Even though grief is a cold ocean and relief a warm sigh, they can both be in my chest at the same time.
I can grieve what my mother is losing, what we are losing, while I am glad to be home, tending only to myself and Roxie.
Where I place my focus is my choice.
Today my focus is on the wet snow lying heavy on the tree branches. Today I wonder why the parrotia persica hasn’t yet lost its leaves while I was away, when every other tree has, the gingkoes in a collapse of yellow that this morning was buried under white.
At my mom’s, the tree I lie back on is a weeping beech, bigger than a house, with one mother trunk that reaches to the sky and three daughters that grow sideways to get out from under her shadow. The largest low-lying trunk serves as my chaise lounge. The twisting branches reaching up for light form a massive dome around me.
In Cincinnati, it’s the much smaller parrotia that comforts me. I can’t lie back on it, but I can lean against it. Most of the trees in the park have clean, straight trunks, but this one has limbs at my waist, chest, and shoulder. If I lean back against the trunk, it’s like being hugged by a tree. Or, if not quite hugged, then upheld.

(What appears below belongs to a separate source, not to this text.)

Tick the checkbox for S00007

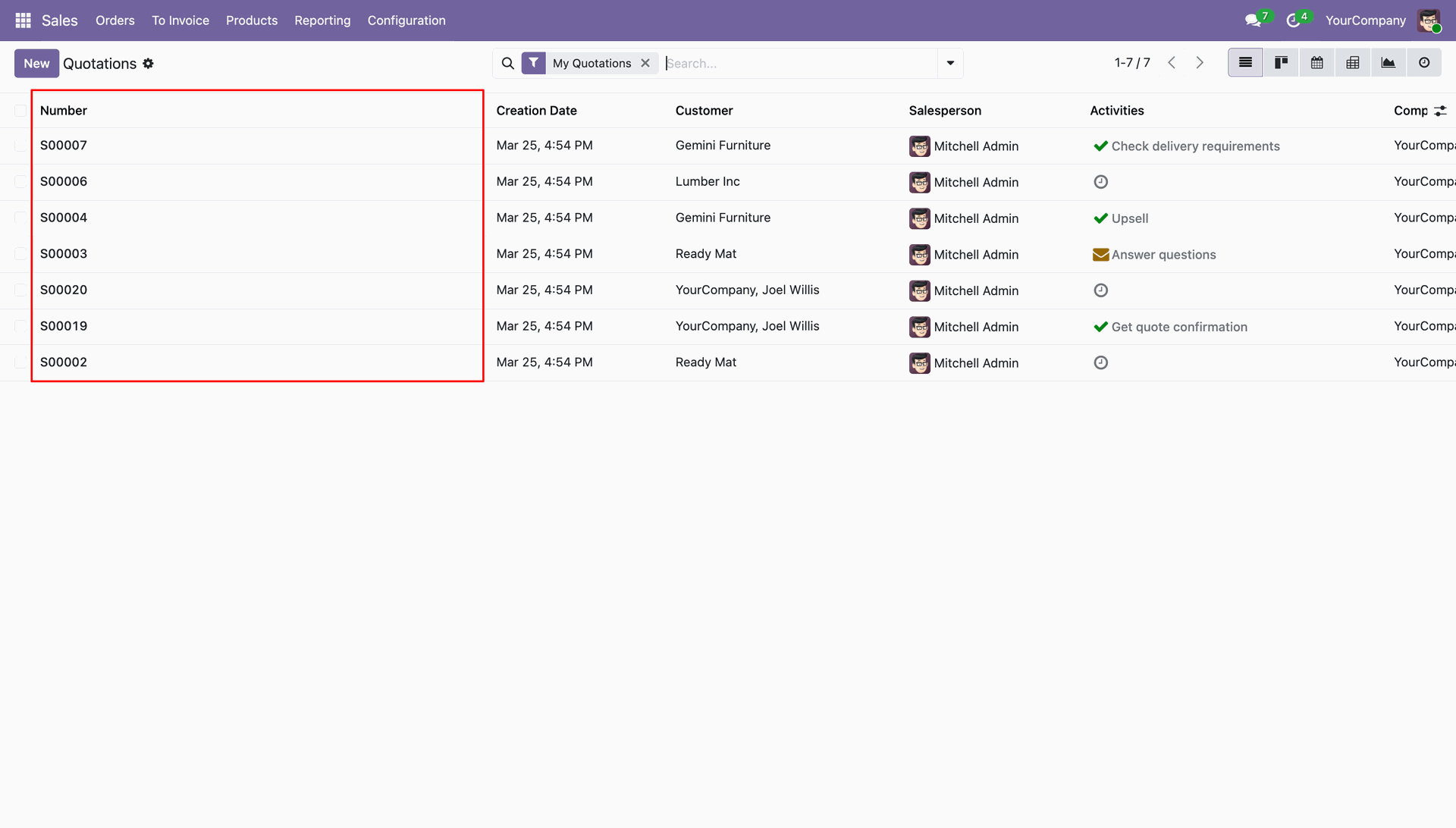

There is a concept among indigenous peoples called “all my relations.” My relations are not just my family relatives, but all people. And not just all two-legged, but also all four-legged. And not just all those, but also the standing people.
Who are the standing people?
The trees.
The two-legged, the four-legged, the standing people. These are some of my relations.
Chewing the Cud of Good

Thankful for more relations than I can imagine.

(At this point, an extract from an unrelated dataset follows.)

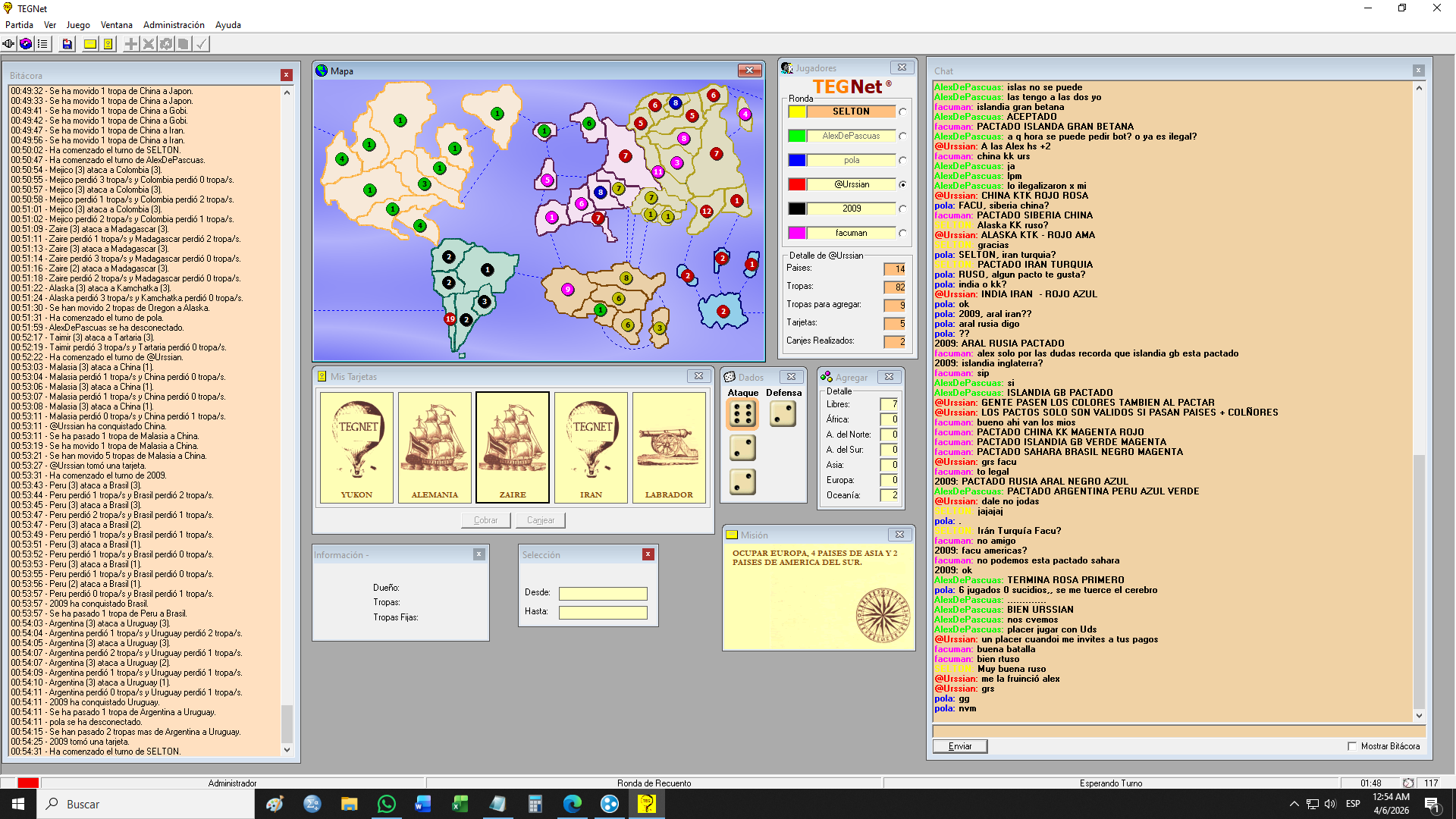Click the plus add-troops toolbar icon

tap(131, 44)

Thanks, for your post, which I can relate to in a few ways.
I agree that grief and relief can co-exist at the same time. I think many would relate. It reminds me of my deep grief, when my husband las leaving me the first time, which continued alongside the great joy I felt when I learnt soon after that I was finally having our baby (which did not change his decision at the time).
And yes, I believe we’re all related, coming from the first people, Adam and Eve. And I’m thankful for the rest of the beautiful creation, especially the beautiful trees and plants that sustain us in so many ways and the animals we befriend.
I really miss the trees lining our local Breakfast creek, where I walk daily if I can, though that’s harder in the heat of summer when I have to care for my Mum in the cooler times of most days.
Colleen, thank you for so generously sharing your experiences and perspectives.